Monthly Archives: March 2012

Distorted Photos

Distorted photos. Suddenly you age the love of my life. It arrived of leaving mancinho me without exit. Jeans and blue t-shirt, good perfume and a Pra smile to take remaining portion of the days pro. Sonorous track walking for the street.

I adored to be its. Plans, a wild love and a devastador pleasure. Each changed kiss and each night interlaced in its body Made me it happyer woman of any lived romance already. To find you after a long day, to relax in a hot bath to aconchegar and me with you in our bed. To change ideas, speech of the people day to day. To break the bed making love. To feel its breath received in its chest while it slept. To take care of of you when bad if it felt.

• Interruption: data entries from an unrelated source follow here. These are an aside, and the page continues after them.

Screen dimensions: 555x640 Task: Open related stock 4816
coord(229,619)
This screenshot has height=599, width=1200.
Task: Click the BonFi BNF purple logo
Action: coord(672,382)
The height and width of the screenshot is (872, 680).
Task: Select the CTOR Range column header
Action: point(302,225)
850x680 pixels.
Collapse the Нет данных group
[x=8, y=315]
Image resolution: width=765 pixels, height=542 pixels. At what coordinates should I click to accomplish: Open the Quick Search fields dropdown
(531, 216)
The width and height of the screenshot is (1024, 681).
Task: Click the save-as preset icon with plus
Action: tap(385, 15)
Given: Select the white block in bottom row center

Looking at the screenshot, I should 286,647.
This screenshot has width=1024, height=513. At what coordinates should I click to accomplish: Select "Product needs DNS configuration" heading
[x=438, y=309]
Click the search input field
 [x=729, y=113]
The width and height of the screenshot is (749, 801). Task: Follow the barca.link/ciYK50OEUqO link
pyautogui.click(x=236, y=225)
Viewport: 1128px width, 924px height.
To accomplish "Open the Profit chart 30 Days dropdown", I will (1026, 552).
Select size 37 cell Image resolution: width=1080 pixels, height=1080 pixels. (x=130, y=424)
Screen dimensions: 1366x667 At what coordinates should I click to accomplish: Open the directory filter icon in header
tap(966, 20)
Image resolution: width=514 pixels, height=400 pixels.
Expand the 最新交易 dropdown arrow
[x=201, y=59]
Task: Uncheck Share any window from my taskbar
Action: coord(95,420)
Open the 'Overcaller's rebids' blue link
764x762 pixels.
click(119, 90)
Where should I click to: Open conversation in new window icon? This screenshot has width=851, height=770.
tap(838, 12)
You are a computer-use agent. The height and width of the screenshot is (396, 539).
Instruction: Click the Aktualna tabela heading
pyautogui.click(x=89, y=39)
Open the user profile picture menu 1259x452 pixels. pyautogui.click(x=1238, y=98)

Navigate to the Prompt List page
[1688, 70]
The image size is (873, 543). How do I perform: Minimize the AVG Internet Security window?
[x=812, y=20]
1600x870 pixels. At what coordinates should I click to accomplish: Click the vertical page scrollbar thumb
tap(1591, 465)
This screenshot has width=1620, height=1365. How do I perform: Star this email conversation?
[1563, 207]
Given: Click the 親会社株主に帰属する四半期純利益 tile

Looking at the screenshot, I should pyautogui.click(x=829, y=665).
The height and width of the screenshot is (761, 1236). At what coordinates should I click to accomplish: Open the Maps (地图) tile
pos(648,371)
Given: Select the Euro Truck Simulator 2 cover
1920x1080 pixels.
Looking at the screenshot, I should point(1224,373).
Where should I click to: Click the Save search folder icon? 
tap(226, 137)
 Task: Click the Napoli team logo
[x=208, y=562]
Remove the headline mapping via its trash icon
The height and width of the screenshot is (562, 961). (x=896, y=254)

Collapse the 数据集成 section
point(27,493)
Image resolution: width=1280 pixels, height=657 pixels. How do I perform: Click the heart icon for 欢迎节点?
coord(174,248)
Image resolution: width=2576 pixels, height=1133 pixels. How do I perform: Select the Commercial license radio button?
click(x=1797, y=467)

To touch you with delicacy it loved while me with an overwhelming passion. To love you as an insane person, without control on the proper feelings. To fight. To laugh at the film that passed. To take coffee, talking on the day. To travel. To make love in the car in an incredible place. To know things that its father one day helped to construct. To feel me in family. To make a mistake. To cry together when seeing that film of love. To imagine as he will be life in the future. To have a possibility to correct the error. To waste. To lull to sleep the heart for the reason lack. Sossegar the soul for the absence of the great passion. To have the heart in pieces for the acts without conscience. To desire its body to mine in the obscure and cold nights. To love. A love that was in my hands. A love that pursues my dreams, my thoughts floods. When being with you, I had of everything a clear image. Today, without you, everything remains that me is distorted souvenirs and some photos.